→ **引用文**:

________

該当するエラーログ/スタックトレース情報を元に、Claude CodeにKEDAのソースコード分析を実施したところ、ようやく原因と思わしき仮説を構築することができました。以下はClaude Codeの分析の抜粋です。
### エラー発生箇所
datadog_scaler.go:496
if len(series) == 0 {
if !s.metadata.useFiller { // ← ここでエラー
return 0, fmt.Errorf("no Datadog metrics returned for the given time window")
}
return s.metadata.fillValue, nil
}
### 問題の核心
**KEDA 2.18.0で導入されたパラメータバリデーション(PR #6721)**が、`metricUnavailableValue` を正しく認識せず、`useFiller` フラグが設定されていない可能性があります。
複合的に絡み合った不具合の全容を読み解く
上記により、Datadog Scaler設定のmetricUnavailableValueの不具合らしいというところまでは特定できましたが、現在起きている不具合の全面的なプロセスの特定にまでは至っていません。不具合が発現しているのは開発環境クラスターに限定されていますが、殆ど同様の設定を実装済みである、別のk8s namespace上の開発環境では再現しない状況となっていました。そもそも、なぜmetricUnavailableValueのトリガー条件にマッチするようなイベントが頻発しているのかについても解明されていない状況でした。
- 環境間の差分を元に、複合要因の不具合を読み解く
The value of the metric to return to the HPA if Datadog doesn’t find a metric value for the specified time window. If not set, an error will be returned to the HPA, which will log a warning. (Optional, This value can be a float)
documentの詳細を紐解いても、Datadogクエリが何らかの過程で取得できないケースでこの設定は機能するとありますが、設定値上のスケールトリガーとなるDatadog metricsクエリを叩いても、直近までの値がUI上からは問題無く確認できます。
何度かこの事象に対するClaude Codeへの事実の再提示と、仮説の再検証を進めていくことで、ようやく全容がつかめてきました。
上記の図にある通り、KEDAのDatadog Scaler設定、Datadogのrollup関数の仕様、これらの連動に起因する複合的な不具合でした。不具合が発生した環境ではKEDAのtrigger metricsを取得するウィンドウ設定であるageが、rollupクエリの設定値と同一の60に設定されており、また、rollupをモニター等に設定するべき場合に推奨されるtimeWindowOffsetによる遅延が設定されていませんでした。
これにより、以下の事象が発生していました。
- Sidekiq Prometheus Exporter経由でカスタムメトリクスが出力される
- Datadog Agent経由で一定時間毎にDatadogへメトリクスが送信される
- rollup(60)はNm00s - Nm59sの間にDatadog Agentから送られたデータを集計する(series集計バケット)

________

→ **課題 1**:
KEDAの不具合調査の文章について、次の問いに答えよ。
(a) 「エラー発生箇所」として示されているファイル名と行番号は何か。
(b) 不具合が発現している環境は何に限定されているか。
(c) 不具合が発生した環境で、ageはいくつに設定されていたか。
→ **課題 2**:
KEDAの不具合調査の文章から、「複合的に絡み合った不具合の全容を読み解く」と「be a float)」の間を、両端の語句も含めて一字一句そのまま抜き出せ。
→ **課題 3**:
KEDAの不具合調査の文章の続きを、途切れたところから書いてください。

→ **提供データ**:
________

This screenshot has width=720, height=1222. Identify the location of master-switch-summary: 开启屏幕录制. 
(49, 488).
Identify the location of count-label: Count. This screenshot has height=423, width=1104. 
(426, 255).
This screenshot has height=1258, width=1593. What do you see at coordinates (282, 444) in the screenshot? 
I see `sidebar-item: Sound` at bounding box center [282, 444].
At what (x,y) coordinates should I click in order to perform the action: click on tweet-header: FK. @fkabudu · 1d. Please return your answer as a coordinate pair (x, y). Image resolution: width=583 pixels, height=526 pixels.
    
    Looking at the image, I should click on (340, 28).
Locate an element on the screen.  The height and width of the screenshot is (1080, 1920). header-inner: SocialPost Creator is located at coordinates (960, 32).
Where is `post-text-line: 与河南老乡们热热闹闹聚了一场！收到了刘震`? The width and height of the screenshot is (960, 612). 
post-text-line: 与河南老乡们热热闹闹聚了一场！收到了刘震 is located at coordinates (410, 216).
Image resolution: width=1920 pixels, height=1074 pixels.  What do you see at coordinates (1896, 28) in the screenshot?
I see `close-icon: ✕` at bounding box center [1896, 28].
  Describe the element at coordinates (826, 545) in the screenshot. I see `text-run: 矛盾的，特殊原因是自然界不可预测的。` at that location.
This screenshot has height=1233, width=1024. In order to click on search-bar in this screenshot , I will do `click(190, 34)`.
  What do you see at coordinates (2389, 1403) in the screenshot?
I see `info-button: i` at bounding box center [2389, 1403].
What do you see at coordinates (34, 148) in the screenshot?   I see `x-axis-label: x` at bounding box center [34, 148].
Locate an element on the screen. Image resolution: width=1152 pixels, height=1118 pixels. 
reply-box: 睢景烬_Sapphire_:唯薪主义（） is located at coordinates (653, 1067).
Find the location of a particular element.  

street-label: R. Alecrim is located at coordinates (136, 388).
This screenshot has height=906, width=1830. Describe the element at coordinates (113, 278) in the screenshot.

________

→ **回答 1**:
(a) datadog_scaler.go:496
(b) 開発環境クラスター
(c) 60

→ **回答 2**:
複合的に絡み合った不具合の全容を読み解く
上記により、Datadog Scaler設定のmetricUnavailableValueの不具合らしいというところまでは特定できましたが、現在起きている不具合の全面的なプロセスの特定にまでは至っていません。不具合が発現しているのは開発環境クラスターに限定されていますが、殆ど同様の設定を実装済みである、別のk8s namespace上の開発環境では再現しない状況となっていました。そもそも、なぜmetricUnavailableValueのトリガー条件にマッチするようなイベントが頻発しているのかについても解明されていない状況でした。
- 環境間の差分を元に、複合要因の不具合を読み解く
The value of the metric to return to the HPA if Datadog doesn’t find a metric value for the specified time window. If not set, an error will be returned to the HPA, which will log a warning. (Optional, This value can be a float)

→ **回答 3**:
- rollup(60)はseriesとして
Nm00s,N+1m00sにデータポイントを示す(unix timestamp準拠) - 結果として、KEDA Datadog Scalerが、既存設定(
age=60,timeWindowOffset=0)に基づき、rollup(60)をクエリした場合、集計遅延に基づきseriesが空のケースが発生しうる - fallbackとして機能すべき
metricUnavailableValueが不具合のため機能せず、結果としてScaledObjectのエラーが発現
これを回避するには、age=90, timeWindowOffset=60のような形でrollup関数の仕様に併せた修正を入れるのが望ましいです。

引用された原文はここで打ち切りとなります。